De-Identification
The de-identification process maps the original resource IDs (oID) from the clinical domain to pseudonyms (sID) in the research domain and shifts all dates by a random (but for each patient fixed) duration. For consistency, secure IDs and date shift values must remain stable across transfers, i.e. multiple transfers of the same original IDs must generate identical secure IDs and date shift values.
The role of the TCA consists of several parts: First, it provides a mechanism that replaces the oIDs of the clinical domain with pseudonyms in the research domain, in such a way that it impedes the re-identification from the respective other domain. Then, it manages a mechanism to time-shift dates to further improve the pseudonymization. Last, the TCA enables to re-identify patients, if necessary.
DateShift-ID Pattern
To ensure that date values never leave the clinical domain in their original form, FTSnext uses the DateShift-ID Pattern. Instead of shifting dates directly at the CDA, transport IDs (tIDs) are generated for each unique date value and attached as FHIR extensions. The actual date values are nulled before transmission.
The transfer process works as follows:
- CDA deidentifies in a single pass: The CDA runs DeidentiFHIR on the patient bundle, generating transport IDs (tIDs) on-the-fly for each unique resource ID and date value. Date values are replaced with tID extensions (using the URL
https://fts.smith.care/fhir/StructureDefinition/date-shift-transport-id) and nulled during this same pass. - CDA sends mappings to TCA: The CDA sends the generated mappings — ID pairs (originalID, tID) and date pairs (tID, originalDate) — to the TCA.
- TCA computes and stores secure mappings: The TCA generates a pseudonym (sPID) for the patient identifier via gPAS and computes secure IDs (sIDs) for all other IDs by hashing with a salt. It computes shifted dates using a deterministic seed per patient and stores all mappings (tID→sID and ds:tID→shiftedDate) in Redis. It returns only the
transferIdto the CDA. - RDA requests secure mapping: The RDA requests the mapping for the transfer from the TCA.
- TCA returns mappings: The TCA returns both the ID mappings (tID→sID) and the date shift mappings (tID→shiftedDate).
- RDA restores dates: The RDA resolves the tID extensions to shifted dates and removes the extensions.
The TCA generates a single date shift value per patient using a deterministic seed from gPAS and applies it to all date values. The shifted dates are stored in Redis and returned to the RDA via the tID mappings. Original dates are sent to the TCA for shift computation but never reach the research domain — only the shifted dates are forwarded to the RDA.
FhirMappingProvider
This section describes the implementation details of the FhirMappingProvider.

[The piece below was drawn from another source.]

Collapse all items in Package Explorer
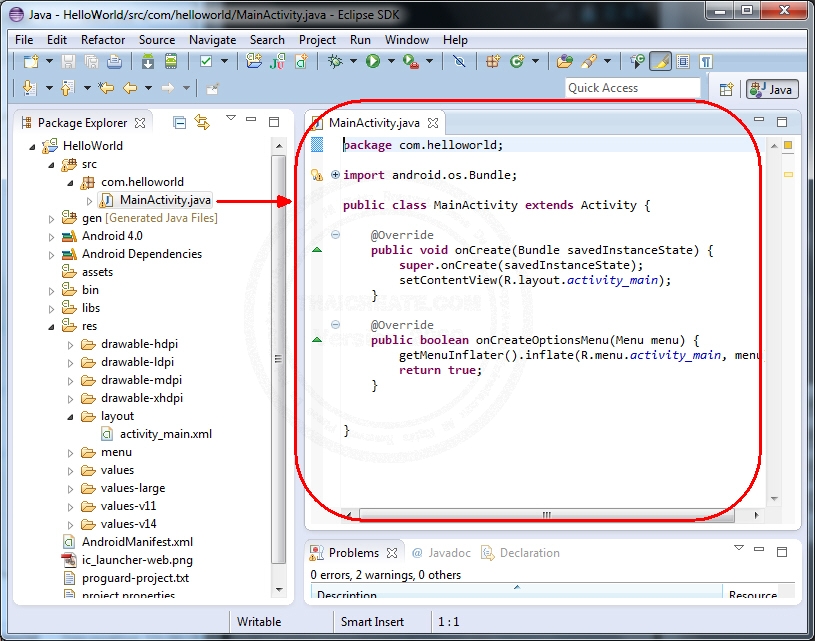The image size is (815, 641). 180,121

The de-identification process works by generating a pseudonym (sPID) in gPAS for the patient resource's ID (PID). For more details on the pseudonymization approach, see the Pseudonymization document. The PID may be thought of as the main ID and is used to re-identify patients. All other IDs are hashed with SHA256. Since we have no influence about the ids' length and to suppress re-identification from the clinical domain, we use gPAS to generate a second pseudonym that we use as salt for the hash function. In gPAS the key of the salt pseudonym is named "Salt_" + oID.
To generate the date shift values a third pseudonym is generated in gPAS with the key named "DateShiftSeed_" + oPID. The pseudonym is used as seed for a random number generator that generates the date shift values.
After deidentification, the CDA sends a transport mapping request to the TCA containing:
- ID pairs (originalID, tID) for each resource ID
- Date pairs (tID, originalDate) for each unique date value
The TCA then:
- Generates a pseudonym (sPID) for the patient identifier via gPAS (used for re-identification)
- Computes a secure ID (sID) for all other IDs by hashing with a salt
- Computes shifted dates for each original date using the patient's date shift seed
- Stores the research mapping in Redis, including:
- ID mappings: tID→sID (hashed with salt)
- Date mappings: ds:tID→shiftedDate (prefixed with
ds:)
- Returns only the
transferIdto the CDA
The RDA then requests the secure mapping using the transfer ID. The TCA returns:
- ID mappings: tID→sID
- Date mappings: tID→shiftedDate (extracted from
ds:-prefixed Redis entries)
The RDA resolves the tID extensions to shifted dates and removes the extensions.